-- start Provided data --
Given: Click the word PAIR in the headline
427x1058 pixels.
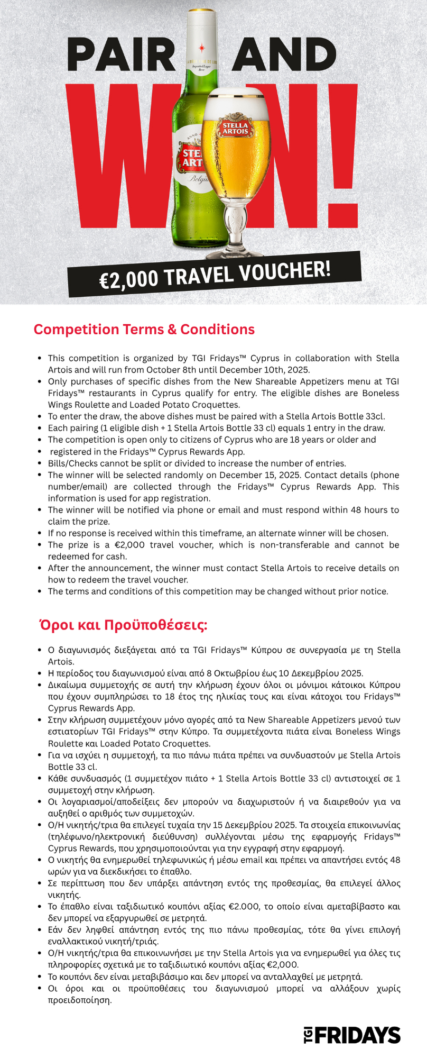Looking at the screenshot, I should tap(121, 56).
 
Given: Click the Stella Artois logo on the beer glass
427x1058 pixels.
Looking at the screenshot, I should tap(235, 129).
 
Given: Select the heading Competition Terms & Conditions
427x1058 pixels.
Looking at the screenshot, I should tap(144, 330).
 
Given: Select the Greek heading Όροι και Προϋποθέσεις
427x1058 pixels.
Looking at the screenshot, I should tap(124, 625).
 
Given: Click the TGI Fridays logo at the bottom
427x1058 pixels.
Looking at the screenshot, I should tap(352, 1035).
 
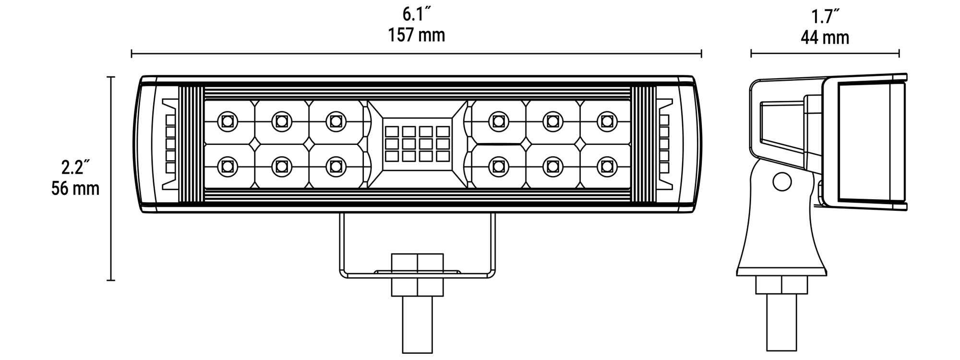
-- end Provided data --
- Objective:
Rewrite all of the material above, requests included, and shift every tap coordinate by adding 7 to it. Leave the pictures out.

- Solution to this exercise:
Given: Click the word PAIR in the headline
427x1058 pixels.
Looking at the screenshot, I should tap(128, 63).
 
Given: Click the Stella Artois logo on the beer glass
427x1058 pixels.
Looking at the screenshot, I should tap(242, 136).
 
Given: Select the heading Competition Terms & Conditions
427x1058 pixels.
Looking at the screenshot, I should tap(151, 337).
 
Given: Select the Greek heading Όροι και Προϋποθέσεις
427x1058 pixels.
Looking at the screenshot, I should tap(131, 632).
 
Given: Click the TGI Fridays logo at the bottom
427x1058 pixels.
Looking at the screenshot, I should tap(359, 1042).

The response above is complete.